Exercise materials below:

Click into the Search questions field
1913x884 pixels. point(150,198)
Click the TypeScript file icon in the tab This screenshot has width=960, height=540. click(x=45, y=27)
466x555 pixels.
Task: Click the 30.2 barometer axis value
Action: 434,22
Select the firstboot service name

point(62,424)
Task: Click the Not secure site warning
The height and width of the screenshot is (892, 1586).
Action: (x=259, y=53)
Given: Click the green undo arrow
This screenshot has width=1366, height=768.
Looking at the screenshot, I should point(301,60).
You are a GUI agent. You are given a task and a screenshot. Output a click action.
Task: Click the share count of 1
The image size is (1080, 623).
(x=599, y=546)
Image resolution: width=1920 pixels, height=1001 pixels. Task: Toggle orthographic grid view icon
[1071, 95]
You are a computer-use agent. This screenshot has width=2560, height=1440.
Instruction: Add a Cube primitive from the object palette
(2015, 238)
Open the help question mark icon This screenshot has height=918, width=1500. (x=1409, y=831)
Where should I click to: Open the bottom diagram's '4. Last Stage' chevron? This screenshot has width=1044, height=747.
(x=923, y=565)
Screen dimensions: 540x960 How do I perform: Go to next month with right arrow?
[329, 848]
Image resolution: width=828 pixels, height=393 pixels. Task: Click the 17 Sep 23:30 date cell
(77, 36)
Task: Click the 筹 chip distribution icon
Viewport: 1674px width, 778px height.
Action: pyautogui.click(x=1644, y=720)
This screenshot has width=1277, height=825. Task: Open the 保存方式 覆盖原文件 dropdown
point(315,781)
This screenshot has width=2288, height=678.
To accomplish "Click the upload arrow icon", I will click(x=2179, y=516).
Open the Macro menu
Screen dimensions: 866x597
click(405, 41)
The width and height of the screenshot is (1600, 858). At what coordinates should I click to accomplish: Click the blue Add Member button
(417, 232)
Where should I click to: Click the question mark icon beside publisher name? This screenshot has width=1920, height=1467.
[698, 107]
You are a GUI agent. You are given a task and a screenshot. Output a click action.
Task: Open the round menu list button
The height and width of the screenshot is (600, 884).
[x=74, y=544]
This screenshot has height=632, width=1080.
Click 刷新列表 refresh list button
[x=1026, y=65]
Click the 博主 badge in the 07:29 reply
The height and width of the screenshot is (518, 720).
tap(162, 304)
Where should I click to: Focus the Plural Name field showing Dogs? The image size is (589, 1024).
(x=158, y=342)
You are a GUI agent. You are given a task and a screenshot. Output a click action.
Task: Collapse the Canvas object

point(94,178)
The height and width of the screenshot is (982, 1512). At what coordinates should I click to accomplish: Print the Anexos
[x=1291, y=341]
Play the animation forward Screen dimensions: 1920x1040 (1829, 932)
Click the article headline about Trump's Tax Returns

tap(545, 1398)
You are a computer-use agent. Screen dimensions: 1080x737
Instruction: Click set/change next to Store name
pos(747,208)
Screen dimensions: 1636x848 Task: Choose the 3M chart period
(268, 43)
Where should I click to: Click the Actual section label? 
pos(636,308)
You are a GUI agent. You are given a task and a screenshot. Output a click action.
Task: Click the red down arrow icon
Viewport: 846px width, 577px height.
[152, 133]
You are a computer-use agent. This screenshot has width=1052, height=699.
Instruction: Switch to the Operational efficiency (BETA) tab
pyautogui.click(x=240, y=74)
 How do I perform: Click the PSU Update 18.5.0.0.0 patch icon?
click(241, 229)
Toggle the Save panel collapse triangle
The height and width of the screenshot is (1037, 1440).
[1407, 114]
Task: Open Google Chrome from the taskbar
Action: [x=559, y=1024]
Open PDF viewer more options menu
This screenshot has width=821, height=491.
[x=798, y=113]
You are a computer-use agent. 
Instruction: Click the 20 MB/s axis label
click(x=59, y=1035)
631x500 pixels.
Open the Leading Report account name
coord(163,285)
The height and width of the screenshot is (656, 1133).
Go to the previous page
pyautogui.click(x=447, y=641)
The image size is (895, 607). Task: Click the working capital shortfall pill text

End of Exercise materials.

Required action:
Once the line with "Instruction: Add a" is found in the records above, print exactly that line and every line after it through the line with "Task: Click the 筹 chip distribution icon".

Task solution:
Instruction: Add a Cube primitive from the object palette
(2015, 238)
Open the help question mark icon This screenshot has height=918, width=1500. (x=1409, y=831)
Where should I click to: Open the bottom diagram's '4. Last Stage' chevron? This screenshot has width=1044, height=747.
(x=923, y=565)
Screen dimensions: 540x960 How do I perform: Go to next month with right arrow?
[329, 848]
Image resolution: width=828 pixels, height=393 pixels. Task: Click the 17 Sep 23:30 date cell
(77, 36)
Task: Click the 筹 chip distribution icon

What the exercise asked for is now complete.